Gaza, la testimonianza della dottoressa di Msf: «Chi è morto i primi giorni di guerra è stato fortunato» – Il video
Medici Senza Frontiere (MSF) ha rilasciato la testimonianza della dottoressa Ruba, operatrice a Gaza. «Non credo che qualsiasi cosa io dica possa cambiare la situazione. Il mio unico messaggio – spiega in un audio – è che i palestinesi hanno il diritto di essere trattati come esseri umani, hanno il diritto di vivere. Ogni giorno, ogni notte temo per la vita dei miei figli e per la mia. Mi dispiace dirlo, ma dopo 60 giorni di guerra sto perdendo la speranza e dico che quelli che sono morti nei primi giorni sono stati molto fortunati». «Non sono stati testimoni di due mesi, di giorni e notti, terrificanti. Vedo la mia gente soffrire e non posso fare nulla. Questo mondo non è giusto. Siamo sfollati a sud della valle, che dovrebbe essere un’area sicura, ma ogni notte, ogni giorno, ci sono attacchi aerei. Prendono di mira tutti. Nessuno è al sicuro. Vediamo molti tipi di ferite, dalle ustioni alle ferite aperte. Vediamo anche fratture. Inoltre, ci sono molti bambini con amputazioni», racconta il medico.
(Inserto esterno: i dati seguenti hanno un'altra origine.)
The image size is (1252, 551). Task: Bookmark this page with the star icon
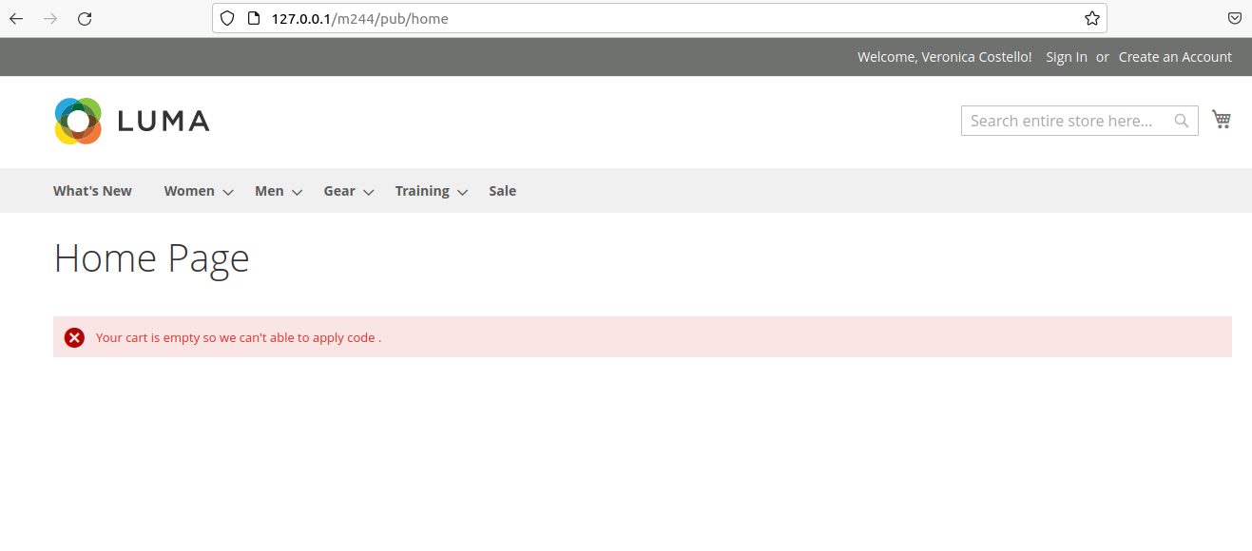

La situazione a Sud tra zero farmaci e il rischio di epidemie
«Abbiamo solo forniture mediche di base, come paracetamolo o ibuprofene e altro materiale per medicazioni, ma purtroppo non abbiamo accesso alla nostra clinica. L’esercito israeliano ha tagliato la strada», spiega Ruba. «Abbiamo curato – ha aggiunto la dottoressa Msf – una bambina di sei anni gravemente ferita. Aveva una ferita aperta, le abbiamo applicato un fissatore esterno. Piangeva e gridava. Implorava di avere degli antidolorifici o sedativi, perché era stanca per il dolore e per l’impossibilità di muovere il braccio. Nella maggior parte dei rifugi per sfollati le persone cominciano ad avere malattie della pelle, sintomi gastrointestinali, e in un rifugio vicino a dove mi trovo, c’è un focolaio di epatite A». Ruba conclude spiegando che sia l’acqua che il cibo non sono puliti: «La gente mangia tutto quello che trova, perché qui si muore di fame».